Stored data:
□ □ □ □ □

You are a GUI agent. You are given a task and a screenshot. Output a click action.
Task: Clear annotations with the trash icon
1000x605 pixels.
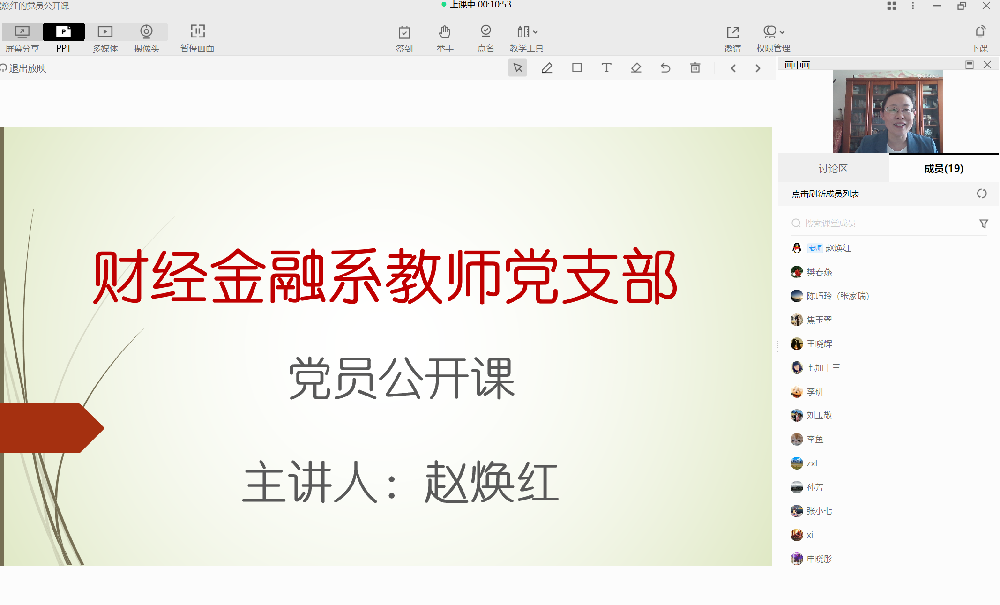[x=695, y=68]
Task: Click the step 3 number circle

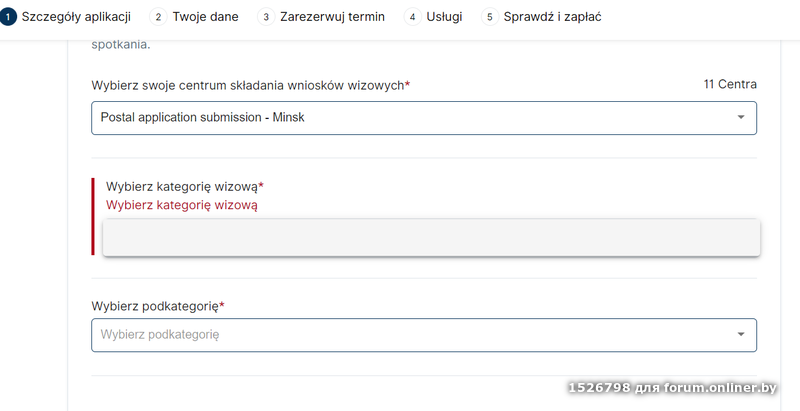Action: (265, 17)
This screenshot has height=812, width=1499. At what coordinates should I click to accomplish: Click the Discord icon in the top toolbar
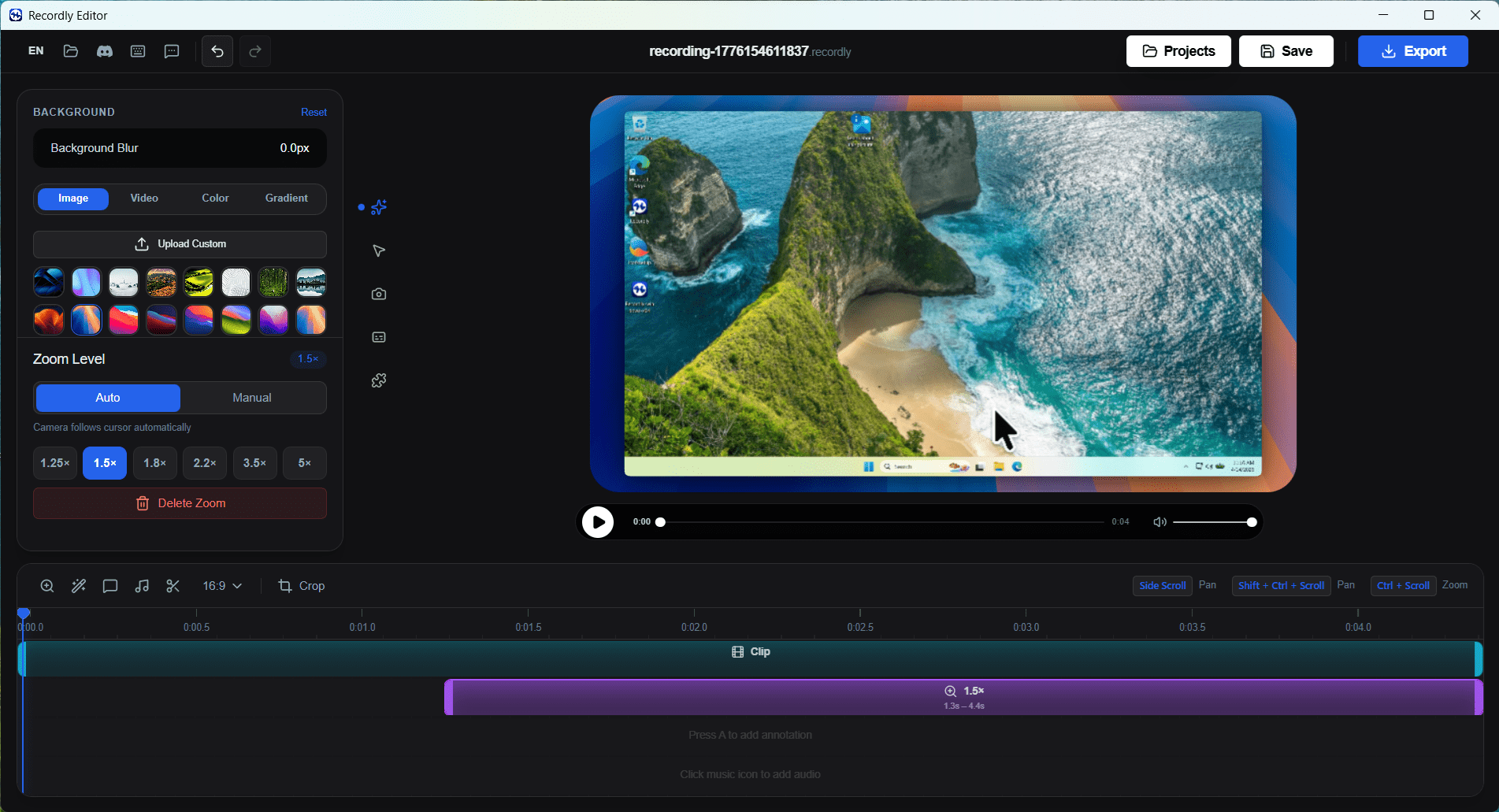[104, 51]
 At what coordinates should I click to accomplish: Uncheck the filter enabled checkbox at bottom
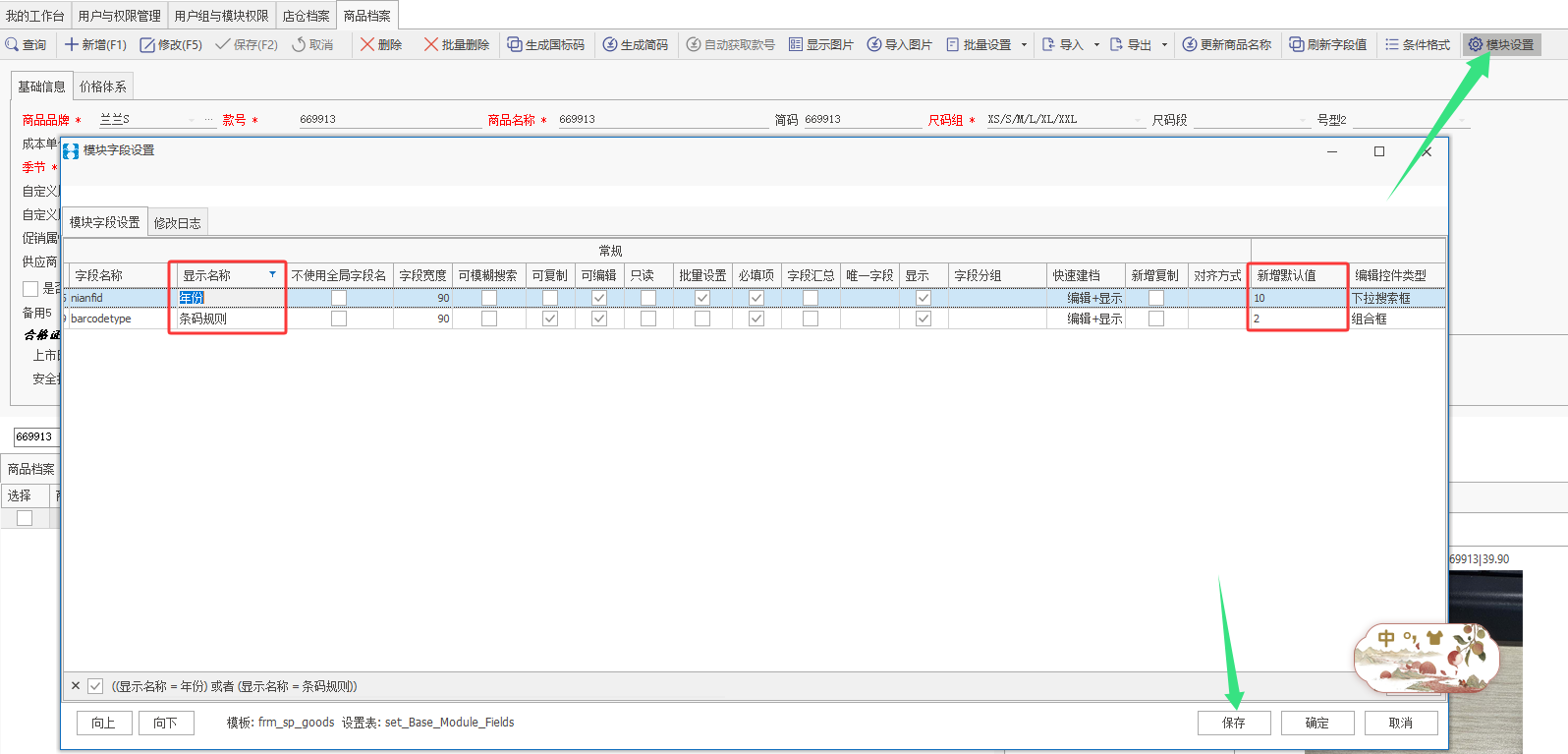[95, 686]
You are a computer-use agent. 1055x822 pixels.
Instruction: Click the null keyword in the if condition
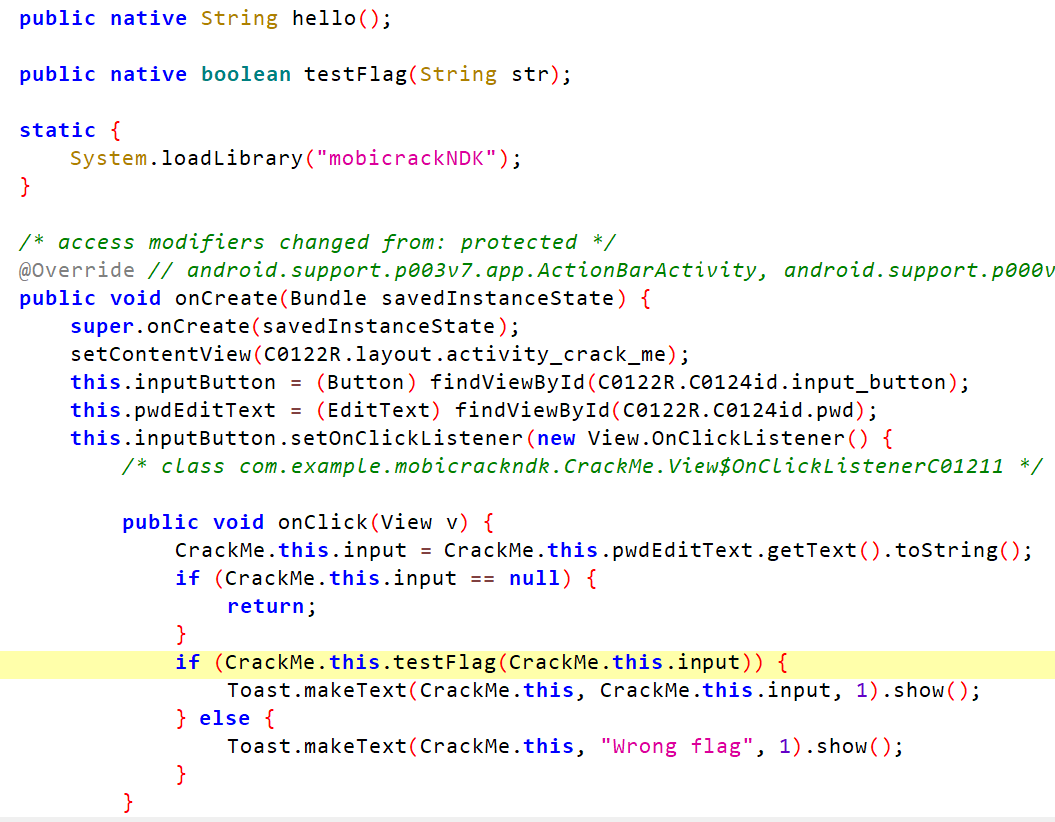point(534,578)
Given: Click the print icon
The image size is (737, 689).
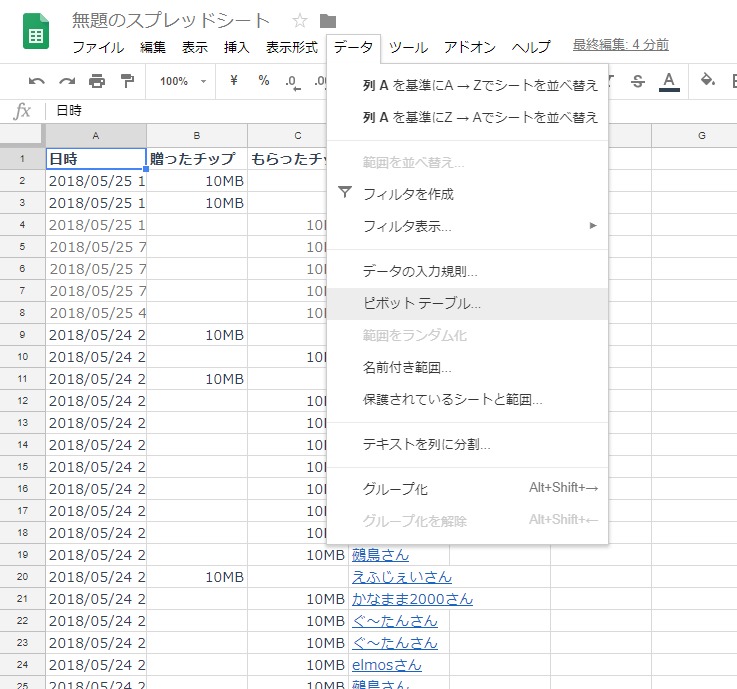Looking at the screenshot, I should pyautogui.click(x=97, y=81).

□ □ □ □ □

● WORK TO BE COMPLETED
Please write out, word for word, only the lines from the one holding "1000x605 pixels." through the end of the records above, with both end lines included and the pictures dropped.

● WRITTEN RESPONSE
1000x605 pixels.
[x=695, y=68]
Task: Click the step 3 number circle

Action: (265, 17)
This screenshot has height=812, width=1499. At what coordinates should I click to accomplish: Click the Discord icon in the top toolbar
[104, 51]
 At what coordinates should I click to accomplish: Uncheck the filter enabled checkbox at bottom
[95, 686]
You are a computer-use agent. 1055x822 pixels.
Instruction: Click the null keyword in the if condition
point(534,578)
Given: Click the print icon
The image size is (737, 689).
Looking at the screenshot, I should pyautogui.click(x=97, y=81).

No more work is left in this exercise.